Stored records
=-=-=-=-=

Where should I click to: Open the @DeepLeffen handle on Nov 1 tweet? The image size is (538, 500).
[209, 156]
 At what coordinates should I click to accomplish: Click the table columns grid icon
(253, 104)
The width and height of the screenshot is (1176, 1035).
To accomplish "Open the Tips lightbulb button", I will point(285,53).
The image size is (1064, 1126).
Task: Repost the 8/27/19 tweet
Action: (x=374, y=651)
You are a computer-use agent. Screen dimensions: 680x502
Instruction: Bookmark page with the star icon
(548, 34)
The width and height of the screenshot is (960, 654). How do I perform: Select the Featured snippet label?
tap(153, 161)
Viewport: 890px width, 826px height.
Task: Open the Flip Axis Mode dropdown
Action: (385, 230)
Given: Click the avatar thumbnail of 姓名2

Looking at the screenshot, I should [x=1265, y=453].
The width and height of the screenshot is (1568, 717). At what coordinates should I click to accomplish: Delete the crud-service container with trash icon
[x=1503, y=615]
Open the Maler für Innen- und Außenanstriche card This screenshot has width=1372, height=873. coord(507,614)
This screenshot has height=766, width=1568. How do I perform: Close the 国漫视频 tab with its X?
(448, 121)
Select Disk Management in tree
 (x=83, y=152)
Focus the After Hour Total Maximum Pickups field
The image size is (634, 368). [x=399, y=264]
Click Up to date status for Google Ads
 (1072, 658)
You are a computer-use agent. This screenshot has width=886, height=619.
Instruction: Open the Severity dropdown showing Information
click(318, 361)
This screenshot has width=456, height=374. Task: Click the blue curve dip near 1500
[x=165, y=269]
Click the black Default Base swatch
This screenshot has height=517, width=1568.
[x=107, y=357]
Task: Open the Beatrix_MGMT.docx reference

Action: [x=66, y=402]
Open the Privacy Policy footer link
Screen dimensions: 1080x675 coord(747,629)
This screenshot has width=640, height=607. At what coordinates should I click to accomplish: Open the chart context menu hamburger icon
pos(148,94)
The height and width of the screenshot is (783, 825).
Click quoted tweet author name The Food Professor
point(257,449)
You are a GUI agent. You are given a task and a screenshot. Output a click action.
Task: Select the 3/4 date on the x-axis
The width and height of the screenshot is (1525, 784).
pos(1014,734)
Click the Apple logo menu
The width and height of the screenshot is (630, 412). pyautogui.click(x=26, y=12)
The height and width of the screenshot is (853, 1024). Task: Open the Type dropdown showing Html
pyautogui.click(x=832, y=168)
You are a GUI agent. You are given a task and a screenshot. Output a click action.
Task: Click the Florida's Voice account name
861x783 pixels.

=-=-=-=-=

Write out exactly those lines running from the line with "This screenshot has height=766, width=1568." to the end of the data above, the first and last included.

* **Completed task**:
This screenshot has height=766, width=1568. How do I perform: Close the 国漫视频 tab with its X?
(448, 121)
Select Disk Management in tree
 (x=83, y=152)
Focus the After Hour Total Maximum Pickups field
The image size is (634, 368). [x=399, y=264]
Click Up to date status for Google Ads
 (1072, 658)
You are a computer-use agent. This screenshot has width=886, height=619.
Instruction: Open the Severity dropdown showing Information
click(318, 361)
This screenshot has width=456, height=374. Task: Click the blue curve dip near 1500
[x=165, y=269]
Click the black Default Base swatch
This screenshot has height=517, width=1568.
[x=107, y=357]
Task: Open the Beatrix_MGMT.docx reference

Action: [x=66, y=402]
Open the Privacy Policy footer link
Screen dimensions: 1080x675 coord(747,629)
This screenshot has width=640, height=607. At what coordinates should I click to accomplish: Open the chart context menu hamburger icon
pos(148,94)
The height and width of the screenshot is (783, 825).
Click quoted tweet author name The Food Professor
point(257,449)
You are a GUI agent. You are given a task and a screenshot. Output a click action.
Task: Select the 3/4 date on the x-axis
The width and height of the screenshot is (1525, 784).
pos(1014,734)
Click the Apple logo menu
The width and height of the screenshot is (630, 412). pyautogui.click(x=26, y=12)
The height and width of the screenshot is (853, 1024). Task: Open the Type dropdown showing Html
pyautogui.click(x=832, y=168)
You are a GUI agent. You are given a task and a screenshot. Output a click action.
Task: Click the Florida's Voice account name
861x783 pixels.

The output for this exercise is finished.